Honorio Delgado Espinosa (September 26, 1892 – November 28, 1969) was a Peruvian teacher, researcher, humanist, philosopher who was influenced by psychoanalysis, linguist, and scholar, born in Arequipa, Peru. Delgado graduated from the School of Psychology at the National University of San Marcos in Lima, Peru.

== Life ==
The early part of Delgado's career was marked by an adherence to Sigmund Freud's psychoanalytic principles and included frequent correspondence. By the mid-1930s, Delgado had developed an interest in phenomenology. He contributed to biological developments in the treatment of psychiatric disorders by the use of sodium nucleate in the management of psychotic agitation in 1917 and the use of phenobarbital for the control of seizures in 1919. He was the first in Latin America to try malaria therapy in the treatment of general paresis and the use of chlorpromazine in the treatment of schizophrenia. In 1957, he co-founded an international organization focused on neuropsychopharmacology, later known as the Collegium Internationale Neuro-Psychopharmacologicum (CINP), in Zurich, Switzerland.
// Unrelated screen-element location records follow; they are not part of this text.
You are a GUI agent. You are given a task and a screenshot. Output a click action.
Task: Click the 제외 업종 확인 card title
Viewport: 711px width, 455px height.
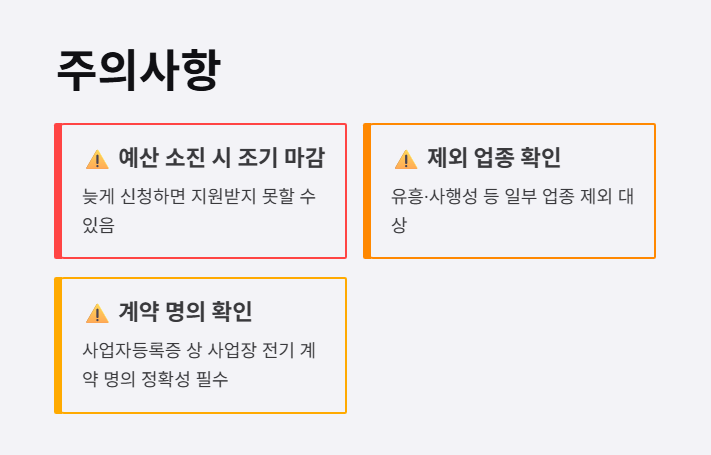click(x=494, y=158)
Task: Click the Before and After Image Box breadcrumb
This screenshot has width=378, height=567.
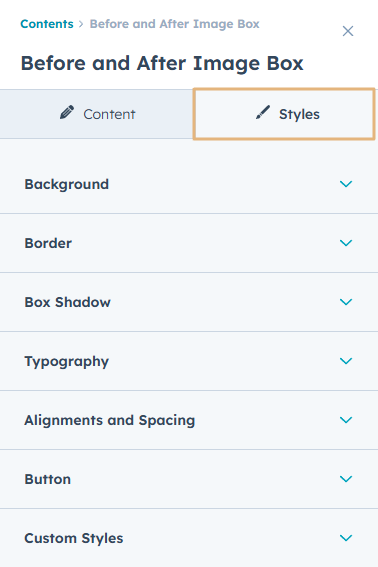Action: [x=174, y=24]
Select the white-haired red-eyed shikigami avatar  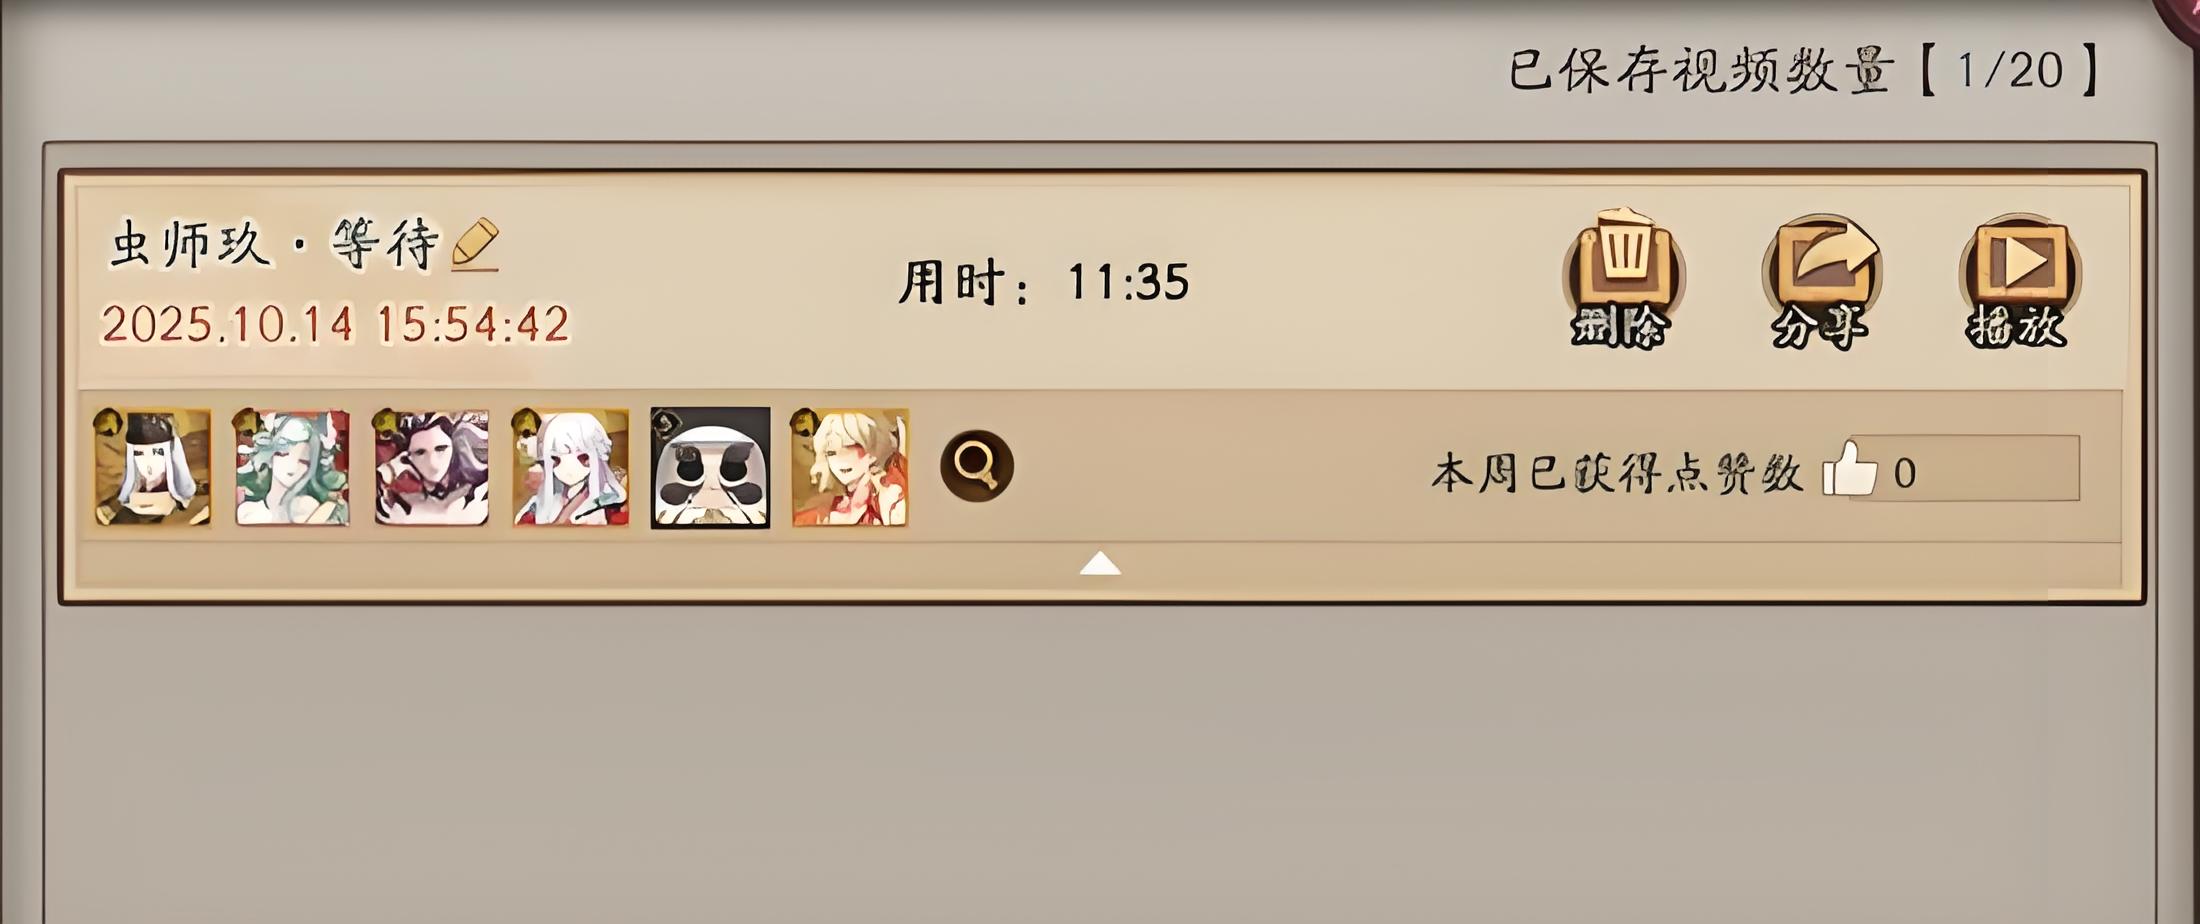click(x=570, y=467)
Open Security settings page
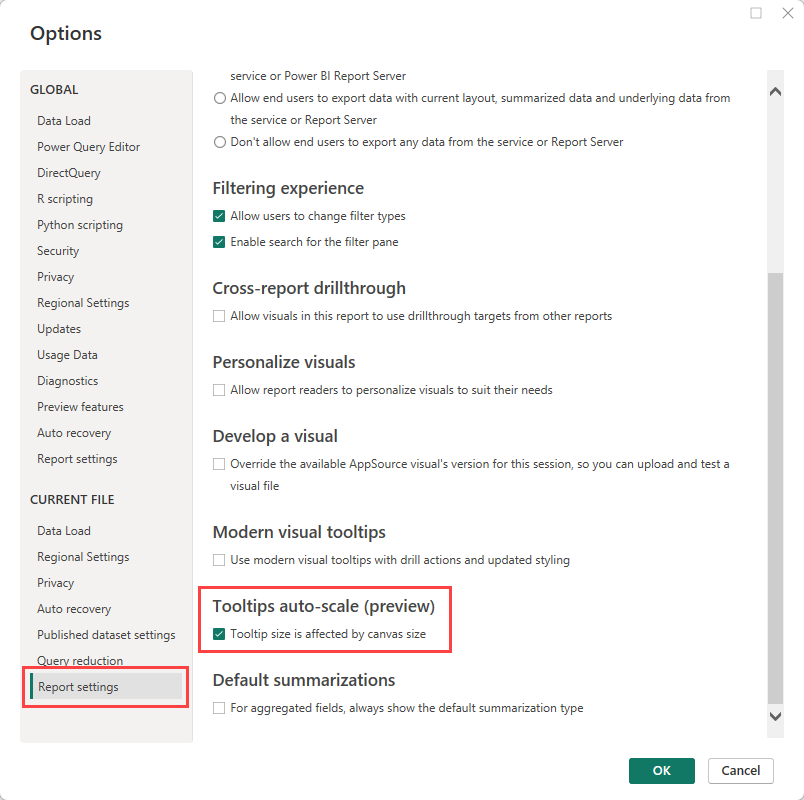804x800 pixels. [57, 250]
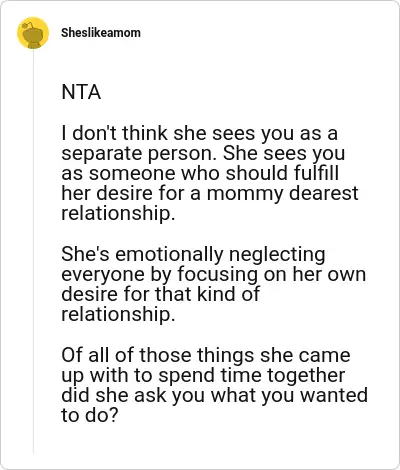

Delgado was a member of the Real Academia Española, based in Madrid. He authored 450 articles and two dozen books on topics such as personality and character, the rehumanization of scientific culture, the spiritual formation of the individual, as well as ecology and existentialism. In 1918, he co-founded the first psychiatric journal in Latin America, Revista de Psiquiatría y Disciplinas Conexas (Journal of Psychiatry and Related Disciplines), the previous edition of the Revista de Psiquiatría (Journal of Psychiatry). In 1953, he published a textbook on psychiatry.

As Chairman of the Department of Psychiatry at San Marcos University for 30 years, Delgado recruited and mentored a group of academics and researchers that came to be known across Latin America as the Peruvian School of Psychiatry. One of his contributions to the field of psychopathology was the description of three fundamental concepts in the pathogenesis of schizophrenia: the disjunction between the inner and outer world of the patient (autism), the disjunction of the ego with respect to the content of consciousness, and the breakdown of basic categories of knowledge. He also anticipated the role of attention and cognition in the phenomenology of schizophrenia, a process that he called atelesis, or the failure in the intentionality of thought. Another one of Delgado's contributions was his development of the current psychiatric nomenclature, represented by the DSM series (Diagnostic and Statistical Manual of Mental Disorders). From the early 1950s, Delgado wanted descriptive diagnostic criteria that he thought should be accurate, free from ideological biases, based on multifactorial causality, include recognition of the biological basis of mental illness, and incorporate a hierarchy of descriptive criteria.

He emphasized the need for research to demonstrate diagnostic validity, and for the recognition of different levels of operations of the human psyche.